■ **DESCRIPTION OF THE TASK**:
Copy only this range: the line with "AUD $ (178, 1474)" through the final line of the material, inclusive at both ends.

■ **DATA EXTRACT**:
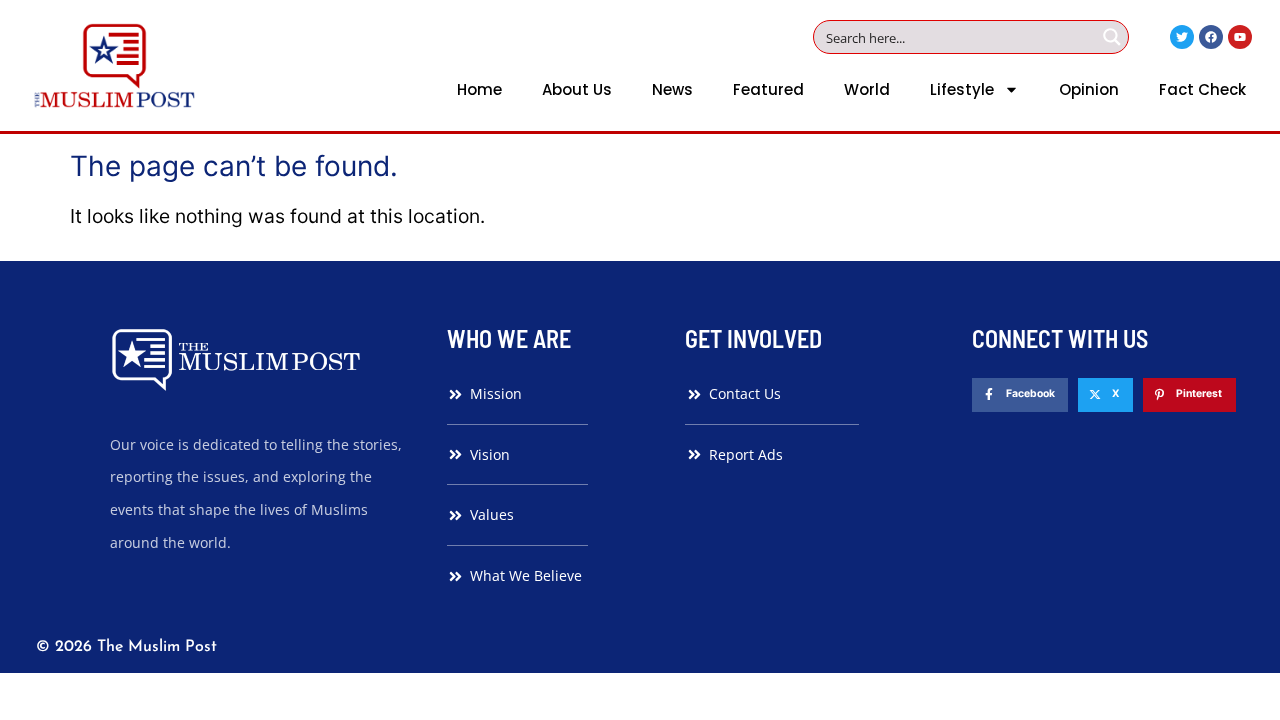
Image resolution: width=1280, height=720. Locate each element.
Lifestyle (962, 89)
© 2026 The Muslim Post (126, 647)
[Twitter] (1182, 37)
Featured (768, 89)
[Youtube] (1240, 37)
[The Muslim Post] (114, 65)
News (672, 89)
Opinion (1089, 89)
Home (479, 89)
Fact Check (1202, 89)
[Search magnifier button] (1112, 37)
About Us (577, 89)
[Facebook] (1211, 37)
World (867, 89)
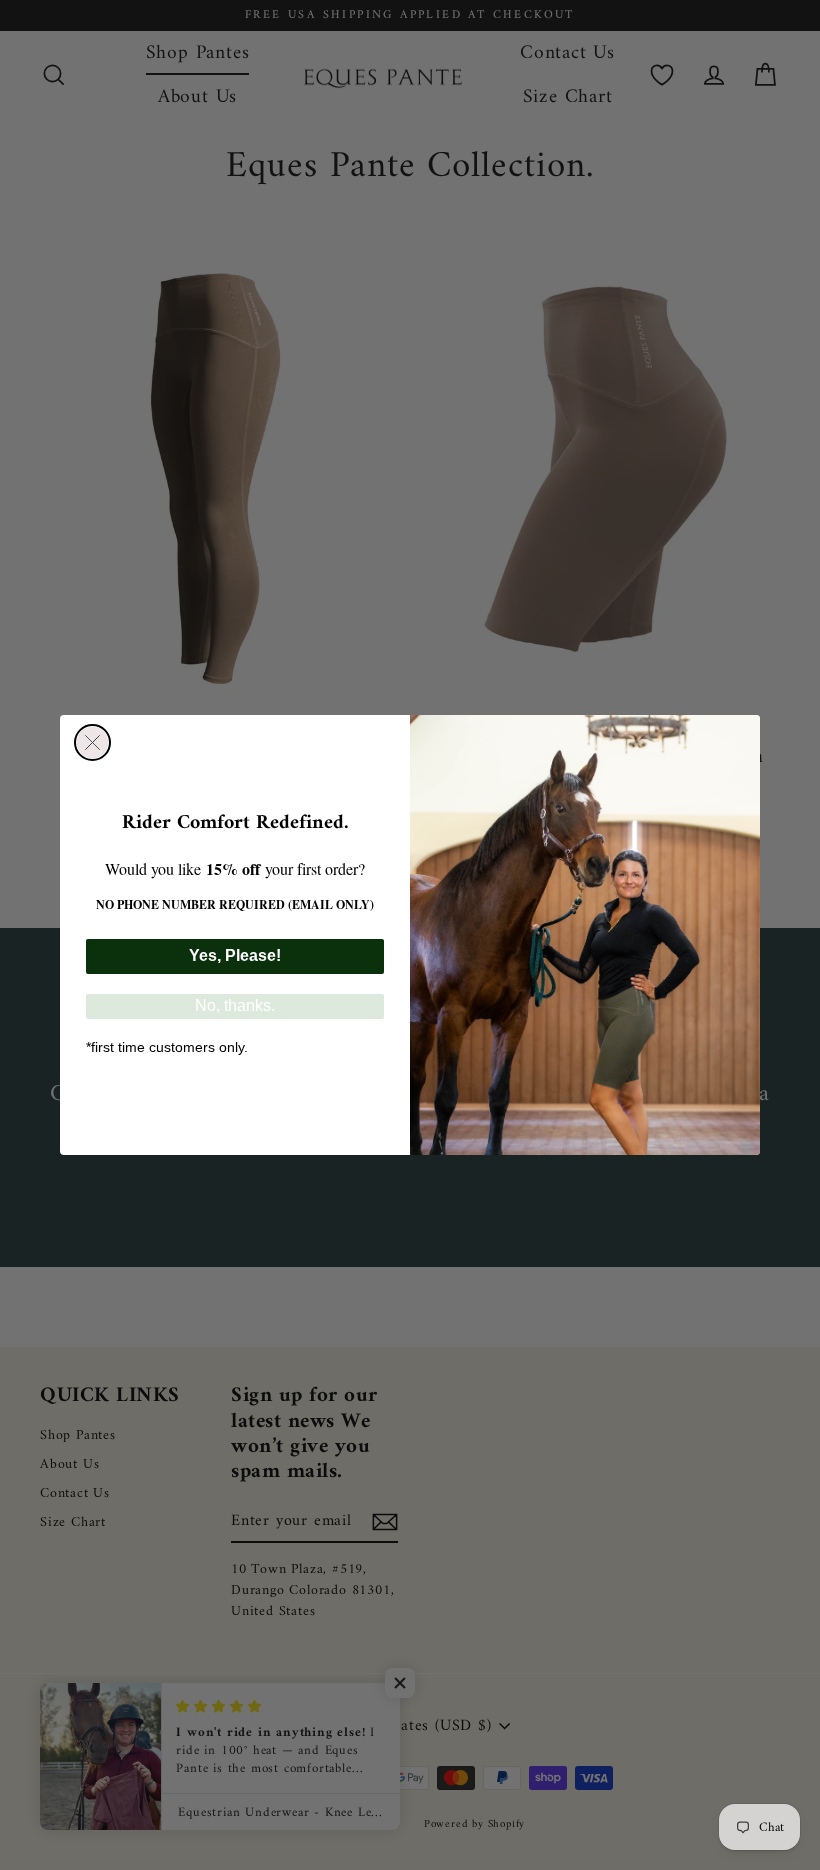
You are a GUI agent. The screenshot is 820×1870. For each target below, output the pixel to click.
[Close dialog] (92, 742)
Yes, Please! (235, 955)
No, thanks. (235, 1005)
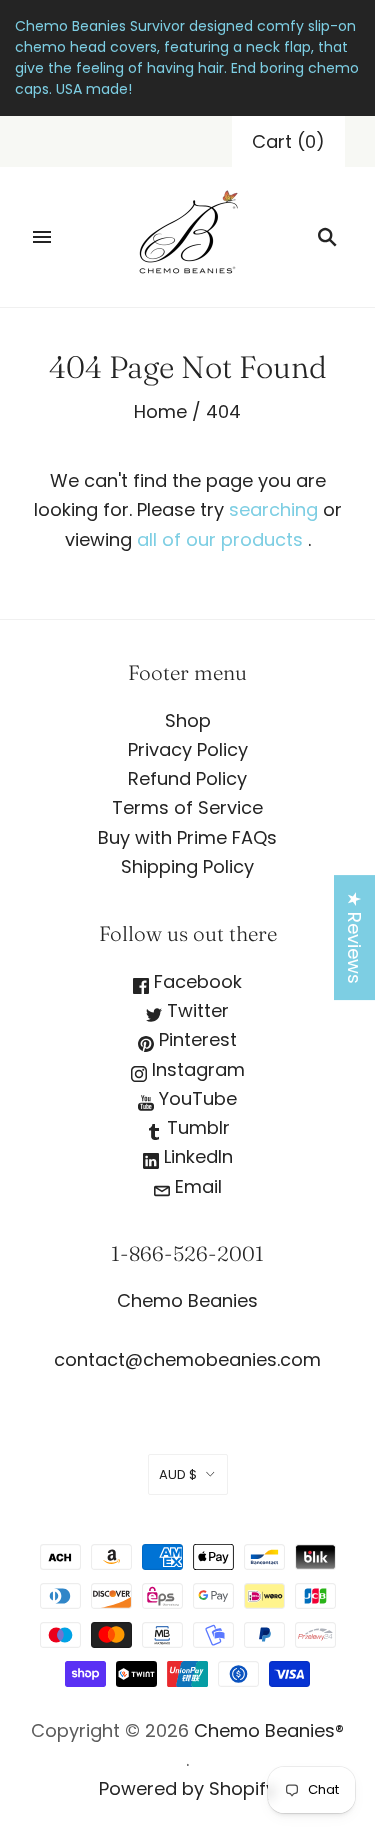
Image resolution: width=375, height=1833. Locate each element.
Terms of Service (187, 807)
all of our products (220, 539)
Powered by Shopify (187, 1788)
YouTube (195, 1098)
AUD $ (178, 1474)
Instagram (196, 1069)
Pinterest (195, 1039)
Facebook (195, 981)
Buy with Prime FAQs (187, 837)
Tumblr (196, 1127)
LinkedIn (196, 1156)
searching (273, 509)
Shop (188, 720)
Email (196, 1186)
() (288, 141)
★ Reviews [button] (354, 937)
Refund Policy (187, 778)
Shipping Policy (187, 866)
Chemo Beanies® (269, 1730)
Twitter (195, 1010)
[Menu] (42, 237)
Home (160, 411)
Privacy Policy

■ **RESULT**:
AUD $ (178, 1474)
Instagram (196, 1069)
Pinterest (195, 1039)
Facebook (195, 981)
Buy with Prime FAQs (187, 837)
Tumblr (196, 1127)
LinkedIn (196, 1156)
searching (273, 509)
Shop (188, 720)
Email (196, 1186)
() (288, 141)
★ Reviews [button] (354, 937)
Refund Policy (187, 778)
Shipping Policy (187, 866)
Chemo Beanies® (269, 1730)
Twitter (195, 1010)
[Menu] (42, 237)
Home (160, 411)
Privacy Policy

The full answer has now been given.